Forty to fifty million tonnes of additional feed raw materials are needed by 2050 to support the growth of aquaculture. Furthermore, feed producers like Cargill, Skretting and Biomar have committed to reducing the environmental impacts of their products by 30% by 2030. Based on some recent modelling, using 2024 data, the impacts on a typical salmon feed according Global Feed Lifecycle Assessment Institute (GFLI) carbon footprinting data, a reduction of carbon footprint of 33% increases formulation cost by 1.2%.
Marine ingredients contribute positively to the reduction of aquafeeds’ carbon footprint. Since 2022, IFFO has been collecting data in alignment with the methodology of international standards.
Mid-2025 it is expected that chicken by-products will become part of European salmon farmers’ aquafeed formulation. This was announced in February by Norwegian salmon farmer Leroy along with feed producer EWOS Cargill.

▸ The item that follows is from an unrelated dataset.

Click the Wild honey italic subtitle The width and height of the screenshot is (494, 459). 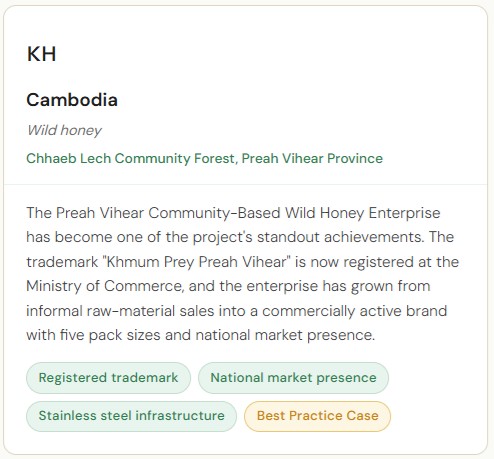click(x=64, y=130)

Based on a 2024 peer-reviewed SWOT analysis for protein sources used in aquafeed, chicken by-products can be part of the aquafeed solution, insofar as they can offer volumes, low carbon footprint and protein content. Beyond the social acceptance limitation, their weaknesses include complex processing and lack of long chain omega-3 content. This reinforces the need for a strategy of complementarity with marine ingredients, which offer volumes, nutrient density and palatability benefits, as well as circularity, low carbon profile and straight forward processing.